HTML5 takes care of the first problem with WebWorkers, now any website can start a background JavaScript thread that can run continuously without causing stability issues for the browser. That is one hurdle passed.
The second issue of speed is becoming less relevant with each passing day as the speed of JavaScript engines is increasing at a greater rate than the increase of system speed. It might surprise most people how fast JavaScript actually is, 100,000 MD5 hashes/sec on a i5 machine (Opera). Thats the best number I could get from my system, in most cases it would vary between 50,000 - 100,000 MD5 hashes/sec. This is still about 100-115 times slower than native code on the same machine but that's alright. What JavaScript lacks in outright speed can be more than made up for by its ability to distribute.
It is trivial to get someone to execute your JavaScript in their browsers, just get them to visit a link and you have remote code execution of the JavaScript kind, they don't have to download or install any applications on their system or have any special privileges. It is ridiculously easy to distribute computation with JavaScript. And with about 110 browsers pointed to your site you have already achieved the speed of native code on one machine. With 1100 browser that is equivalent to 10 machines cracking passwords in native code.

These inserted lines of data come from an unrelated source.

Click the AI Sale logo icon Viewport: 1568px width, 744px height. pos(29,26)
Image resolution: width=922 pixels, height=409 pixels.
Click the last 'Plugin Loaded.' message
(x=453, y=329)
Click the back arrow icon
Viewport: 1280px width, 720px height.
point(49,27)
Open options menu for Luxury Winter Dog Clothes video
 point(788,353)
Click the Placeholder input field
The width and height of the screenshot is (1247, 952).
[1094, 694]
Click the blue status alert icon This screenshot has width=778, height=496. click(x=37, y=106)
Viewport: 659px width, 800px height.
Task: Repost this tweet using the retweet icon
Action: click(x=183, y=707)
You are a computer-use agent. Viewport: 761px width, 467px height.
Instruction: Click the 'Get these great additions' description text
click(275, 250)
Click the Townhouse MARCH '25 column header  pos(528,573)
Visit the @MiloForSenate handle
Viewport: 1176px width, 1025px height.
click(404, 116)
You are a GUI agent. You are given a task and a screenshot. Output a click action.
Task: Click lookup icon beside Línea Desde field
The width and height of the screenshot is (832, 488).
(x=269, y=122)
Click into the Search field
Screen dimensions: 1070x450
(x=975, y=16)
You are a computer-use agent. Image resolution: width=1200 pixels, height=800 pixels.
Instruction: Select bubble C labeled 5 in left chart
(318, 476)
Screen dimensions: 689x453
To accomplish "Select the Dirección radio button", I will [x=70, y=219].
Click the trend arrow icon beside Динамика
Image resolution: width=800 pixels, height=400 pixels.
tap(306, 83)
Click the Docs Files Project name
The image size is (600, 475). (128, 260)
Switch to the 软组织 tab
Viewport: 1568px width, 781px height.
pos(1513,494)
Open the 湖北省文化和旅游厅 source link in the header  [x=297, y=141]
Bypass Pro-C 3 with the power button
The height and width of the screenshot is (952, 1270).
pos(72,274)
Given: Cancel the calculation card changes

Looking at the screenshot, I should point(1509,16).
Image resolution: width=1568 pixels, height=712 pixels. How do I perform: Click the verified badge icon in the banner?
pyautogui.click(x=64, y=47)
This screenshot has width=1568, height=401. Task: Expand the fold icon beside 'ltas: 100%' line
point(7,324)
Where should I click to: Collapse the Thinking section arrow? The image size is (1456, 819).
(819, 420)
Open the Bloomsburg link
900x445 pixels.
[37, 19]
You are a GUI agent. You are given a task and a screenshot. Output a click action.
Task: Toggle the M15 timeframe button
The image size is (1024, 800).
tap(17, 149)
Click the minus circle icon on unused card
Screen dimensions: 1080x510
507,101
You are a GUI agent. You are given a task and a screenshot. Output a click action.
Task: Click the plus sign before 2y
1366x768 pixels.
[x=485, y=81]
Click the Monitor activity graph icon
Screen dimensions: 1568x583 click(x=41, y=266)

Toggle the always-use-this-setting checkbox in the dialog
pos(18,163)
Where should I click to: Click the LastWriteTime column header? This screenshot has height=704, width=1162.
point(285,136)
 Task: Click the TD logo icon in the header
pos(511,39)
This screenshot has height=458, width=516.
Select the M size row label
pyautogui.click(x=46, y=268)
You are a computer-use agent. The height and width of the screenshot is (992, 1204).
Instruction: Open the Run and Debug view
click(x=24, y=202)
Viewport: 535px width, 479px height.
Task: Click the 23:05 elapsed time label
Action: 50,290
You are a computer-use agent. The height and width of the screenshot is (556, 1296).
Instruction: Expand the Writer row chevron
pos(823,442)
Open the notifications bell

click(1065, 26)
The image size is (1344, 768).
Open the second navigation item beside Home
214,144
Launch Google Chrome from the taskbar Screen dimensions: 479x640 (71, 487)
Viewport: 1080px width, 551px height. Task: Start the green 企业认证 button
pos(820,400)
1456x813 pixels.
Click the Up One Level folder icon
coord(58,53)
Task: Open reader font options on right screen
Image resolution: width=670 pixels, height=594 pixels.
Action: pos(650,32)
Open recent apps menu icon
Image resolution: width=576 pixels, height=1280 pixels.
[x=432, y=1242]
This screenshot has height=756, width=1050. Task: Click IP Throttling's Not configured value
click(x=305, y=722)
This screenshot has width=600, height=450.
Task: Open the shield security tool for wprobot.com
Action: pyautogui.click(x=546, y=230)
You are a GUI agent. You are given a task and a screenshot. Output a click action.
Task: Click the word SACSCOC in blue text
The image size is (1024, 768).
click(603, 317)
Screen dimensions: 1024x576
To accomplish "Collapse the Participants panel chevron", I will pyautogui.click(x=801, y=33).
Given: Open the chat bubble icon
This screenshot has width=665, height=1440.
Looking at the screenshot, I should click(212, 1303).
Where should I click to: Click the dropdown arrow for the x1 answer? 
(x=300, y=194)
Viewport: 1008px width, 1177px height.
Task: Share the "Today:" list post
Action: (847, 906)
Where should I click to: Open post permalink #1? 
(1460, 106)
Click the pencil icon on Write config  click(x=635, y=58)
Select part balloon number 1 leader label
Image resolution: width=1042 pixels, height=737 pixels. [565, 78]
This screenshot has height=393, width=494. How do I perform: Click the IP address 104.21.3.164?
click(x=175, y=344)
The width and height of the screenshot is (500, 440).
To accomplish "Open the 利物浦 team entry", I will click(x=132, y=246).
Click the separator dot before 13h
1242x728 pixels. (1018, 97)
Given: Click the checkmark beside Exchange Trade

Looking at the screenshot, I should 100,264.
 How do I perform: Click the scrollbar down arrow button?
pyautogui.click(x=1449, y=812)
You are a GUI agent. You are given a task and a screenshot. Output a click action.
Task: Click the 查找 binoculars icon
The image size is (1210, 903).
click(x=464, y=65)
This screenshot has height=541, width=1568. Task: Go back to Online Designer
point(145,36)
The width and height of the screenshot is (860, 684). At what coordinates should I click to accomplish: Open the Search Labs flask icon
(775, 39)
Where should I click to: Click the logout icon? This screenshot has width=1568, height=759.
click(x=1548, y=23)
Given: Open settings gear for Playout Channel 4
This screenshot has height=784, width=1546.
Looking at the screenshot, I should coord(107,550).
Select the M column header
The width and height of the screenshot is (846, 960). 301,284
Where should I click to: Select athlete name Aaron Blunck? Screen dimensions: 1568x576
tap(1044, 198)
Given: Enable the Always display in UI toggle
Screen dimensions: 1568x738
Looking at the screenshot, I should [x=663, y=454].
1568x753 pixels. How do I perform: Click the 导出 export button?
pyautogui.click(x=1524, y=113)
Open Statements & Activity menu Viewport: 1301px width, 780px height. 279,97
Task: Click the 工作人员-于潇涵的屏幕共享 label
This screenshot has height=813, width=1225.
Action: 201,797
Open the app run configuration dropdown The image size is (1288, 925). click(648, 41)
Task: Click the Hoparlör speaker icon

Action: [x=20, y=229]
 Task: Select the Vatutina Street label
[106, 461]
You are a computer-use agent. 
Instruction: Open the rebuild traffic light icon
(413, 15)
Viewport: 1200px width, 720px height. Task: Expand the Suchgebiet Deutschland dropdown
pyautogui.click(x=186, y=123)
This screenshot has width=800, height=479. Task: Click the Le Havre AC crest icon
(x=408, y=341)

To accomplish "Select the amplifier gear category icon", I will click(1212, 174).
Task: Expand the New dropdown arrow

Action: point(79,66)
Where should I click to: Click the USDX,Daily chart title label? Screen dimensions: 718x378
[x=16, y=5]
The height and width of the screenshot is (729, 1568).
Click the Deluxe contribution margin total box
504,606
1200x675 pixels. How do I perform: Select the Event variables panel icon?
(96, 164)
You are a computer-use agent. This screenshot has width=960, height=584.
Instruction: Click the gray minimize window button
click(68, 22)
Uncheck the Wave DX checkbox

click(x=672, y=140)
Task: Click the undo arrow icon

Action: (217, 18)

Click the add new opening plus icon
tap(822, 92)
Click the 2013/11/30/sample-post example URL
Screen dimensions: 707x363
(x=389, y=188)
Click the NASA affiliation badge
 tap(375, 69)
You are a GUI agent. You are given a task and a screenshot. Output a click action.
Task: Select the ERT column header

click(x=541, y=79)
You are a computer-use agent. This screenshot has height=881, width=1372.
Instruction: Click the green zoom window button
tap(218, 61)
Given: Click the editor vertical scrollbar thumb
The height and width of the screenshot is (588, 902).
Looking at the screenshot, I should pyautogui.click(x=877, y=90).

To demonstrate this I have built Ravan a JavaScript Distributed Computing System that can crack MD5, SHA1, SHA256, SHA512 hashes. Details on how it works and how to use it are available here. It was released at BlackHat Abu Dhabi last month and has already had over 700 hash submissions. Both the cracking of the hashes and management of the distribution process is done in JavaScript.
The commercial cloud might have made cracking hashes super cheap but the JavaScript cloud has made it free.